I previously thought that the write method does not define any special significance in Serializable, but the author's original statement is:
Inexplicably, the authors of the ObjectOutputStream API did not take advantage of the Serializable interface in declaring the write method.
It can be seen that he does not know the meaning of it. In this case, we will not follow this practice.
The second point is more accurate interface marking.
At first glance, there seems to be some contradictions. Compared with interfaces, annotations can only act on class elements. Can annotations act on multiple elements, not the advantages of annotations?
In fact, the author does not express this point of view. In terms of an interface and the annotation of Target as ElementType. Type, the latter can act on any class and interface.

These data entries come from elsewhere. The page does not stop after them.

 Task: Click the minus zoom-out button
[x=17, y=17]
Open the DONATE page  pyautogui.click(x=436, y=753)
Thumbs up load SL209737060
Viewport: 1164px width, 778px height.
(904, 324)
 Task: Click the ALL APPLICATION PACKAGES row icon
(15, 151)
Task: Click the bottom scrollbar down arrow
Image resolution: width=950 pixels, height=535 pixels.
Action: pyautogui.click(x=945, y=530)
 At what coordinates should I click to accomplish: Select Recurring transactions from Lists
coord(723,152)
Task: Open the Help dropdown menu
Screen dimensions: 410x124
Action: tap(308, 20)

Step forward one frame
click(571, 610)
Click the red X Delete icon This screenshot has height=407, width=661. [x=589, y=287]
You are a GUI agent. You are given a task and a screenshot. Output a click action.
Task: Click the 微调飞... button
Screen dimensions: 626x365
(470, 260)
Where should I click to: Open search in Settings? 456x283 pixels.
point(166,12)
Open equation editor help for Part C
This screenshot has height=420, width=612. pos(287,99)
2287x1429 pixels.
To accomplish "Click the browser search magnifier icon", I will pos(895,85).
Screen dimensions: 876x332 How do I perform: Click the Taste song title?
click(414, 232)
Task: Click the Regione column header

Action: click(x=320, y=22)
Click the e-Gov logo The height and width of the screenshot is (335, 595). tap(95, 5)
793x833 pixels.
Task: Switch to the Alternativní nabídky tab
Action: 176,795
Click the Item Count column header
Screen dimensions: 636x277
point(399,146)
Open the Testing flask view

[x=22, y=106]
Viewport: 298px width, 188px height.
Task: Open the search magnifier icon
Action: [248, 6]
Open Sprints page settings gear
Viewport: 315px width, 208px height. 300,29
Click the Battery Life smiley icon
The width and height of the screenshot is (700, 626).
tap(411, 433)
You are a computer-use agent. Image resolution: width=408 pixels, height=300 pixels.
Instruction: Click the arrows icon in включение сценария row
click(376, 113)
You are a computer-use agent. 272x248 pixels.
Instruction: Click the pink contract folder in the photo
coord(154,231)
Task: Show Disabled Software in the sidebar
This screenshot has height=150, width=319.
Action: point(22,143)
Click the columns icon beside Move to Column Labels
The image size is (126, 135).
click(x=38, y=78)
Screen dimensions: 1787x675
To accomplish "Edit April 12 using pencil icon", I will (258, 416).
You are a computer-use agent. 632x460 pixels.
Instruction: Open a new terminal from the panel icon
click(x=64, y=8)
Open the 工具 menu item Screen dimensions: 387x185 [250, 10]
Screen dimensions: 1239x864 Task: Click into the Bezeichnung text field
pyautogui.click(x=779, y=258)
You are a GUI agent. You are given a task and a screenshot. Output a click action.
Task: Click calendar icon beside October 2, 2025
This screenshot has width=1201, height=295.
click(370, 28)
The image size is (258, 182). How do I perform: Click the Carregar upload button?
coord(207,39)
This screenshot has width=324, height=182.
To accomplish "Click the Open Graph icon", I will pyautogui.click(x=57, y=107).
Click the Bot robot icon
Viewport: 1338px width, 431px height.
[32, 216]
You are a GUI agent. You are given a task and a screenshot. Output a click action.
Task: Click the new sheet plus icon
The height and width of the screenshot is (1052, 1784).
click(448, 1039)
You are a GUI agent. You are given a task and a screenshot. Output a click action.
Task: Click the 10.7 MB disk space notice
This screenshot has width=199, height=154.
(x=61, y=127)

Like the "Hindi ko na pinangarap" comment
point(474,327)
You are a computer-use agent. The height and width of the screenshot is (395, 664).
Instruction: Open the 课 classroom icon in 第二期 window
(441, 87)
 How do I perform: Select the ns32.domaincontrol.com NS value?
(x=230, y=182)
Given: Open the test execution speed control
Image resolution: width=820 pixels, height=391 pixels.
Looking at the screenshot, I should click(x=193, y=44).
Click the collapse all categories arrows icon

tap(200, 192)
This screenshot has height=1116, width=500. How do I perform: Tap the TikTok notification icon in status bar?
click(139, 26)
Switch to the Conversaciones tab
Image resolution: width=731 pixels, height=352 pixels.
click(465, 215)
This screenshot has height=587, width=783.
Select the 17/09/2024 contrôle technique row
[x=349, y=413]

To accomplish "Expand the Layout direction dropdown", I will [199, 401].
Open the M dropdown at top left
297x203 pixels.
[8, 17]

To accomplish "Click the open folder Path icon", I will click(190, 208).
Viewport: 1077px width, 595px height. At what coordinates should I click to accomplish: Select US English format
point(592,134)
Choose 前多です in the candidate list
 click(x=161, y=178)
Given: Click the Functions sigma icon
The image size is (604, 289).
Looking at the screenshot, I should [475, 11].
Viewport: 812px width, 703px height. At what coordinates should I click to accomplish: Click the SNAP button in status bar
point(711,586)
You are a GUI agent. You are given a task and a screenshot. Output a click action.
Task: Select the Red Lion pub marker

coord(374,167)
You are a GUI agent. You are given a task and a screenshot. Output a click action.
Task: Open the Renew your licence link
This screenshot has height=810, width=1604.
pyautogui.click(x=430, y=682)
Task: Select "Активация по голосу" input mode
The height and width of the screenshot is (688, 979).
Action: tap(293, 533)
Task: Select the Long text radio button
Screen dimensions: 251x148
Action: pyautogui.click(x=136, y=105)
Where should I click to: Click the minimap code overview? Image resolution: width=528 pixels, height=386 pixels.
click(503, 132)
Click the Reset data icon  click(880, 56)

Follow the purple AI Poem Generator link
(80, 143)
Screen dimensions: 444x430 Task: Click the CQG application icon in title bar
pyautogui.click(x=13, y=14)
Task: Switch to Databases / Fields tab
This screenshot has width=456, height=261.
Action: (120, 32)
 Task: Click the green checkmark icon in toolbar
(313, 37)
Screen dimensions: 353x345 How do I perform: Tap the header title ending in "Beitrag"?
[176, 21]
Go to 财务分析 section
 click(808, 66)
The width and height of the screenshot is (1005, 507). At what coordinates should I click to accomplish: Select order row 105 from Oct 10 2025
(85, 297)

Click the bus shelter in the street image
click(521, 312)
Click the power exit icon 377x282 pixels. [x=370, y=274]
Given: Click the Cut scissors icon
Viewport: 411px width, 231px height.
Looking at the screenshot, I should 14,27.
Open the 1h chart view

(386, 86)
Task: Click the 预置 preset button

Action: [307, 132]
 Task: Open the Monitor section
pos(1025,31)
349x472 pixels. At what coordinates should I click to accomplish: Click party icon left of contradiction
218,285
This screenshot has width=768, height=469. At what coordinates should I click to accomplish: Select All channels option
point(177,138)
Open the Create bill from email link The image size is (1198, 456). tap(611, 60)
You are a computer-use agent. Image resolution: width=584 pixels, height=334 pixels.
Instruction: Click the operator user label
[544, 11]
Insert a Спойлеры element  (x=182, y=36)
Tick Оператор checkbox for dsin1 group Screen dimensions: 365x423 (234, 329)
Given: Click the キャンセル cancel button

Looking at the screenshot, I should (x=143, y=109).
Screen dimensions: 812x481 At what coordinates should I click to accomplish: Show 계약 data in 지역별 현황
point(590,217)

The authors use the Set interface to explain the special situation of Set. Set inherits the Collection interface.
At first glance, Set does not seem to be a tag interface, and it declares too many methods.
Refer:
The Set interface places additional stipulations, beyond those inherited from the Collection interface, on the contracts of all constructors and on the contracts of the add, equals and hashCode methods. Declarations for other inherited methods are also included here for convenience. (The specifications accompanying these declarations have been tailored to the Set interface, but they do not contain any additional stipulations.)
But the author described it as "a restricted marker interface", which declares the same method as the Collection interface.
Set does not improve the Collection contract, but only provides an abstract description for implementation classes.
However, even so, annotations cannot be designed in the form of at least one parameter.
First of all, we have to admit that there are more types to mark than interfaces, which is indeed an advantage.
In addition, in a class, the same tag annotation can appear multiple times, which is also its advantage.
Most importantly, compared with the interface conventions (that is, some classes provide implementation after declaration, and it is difficult to modify this interface in later versions ), annotations can be enriched later.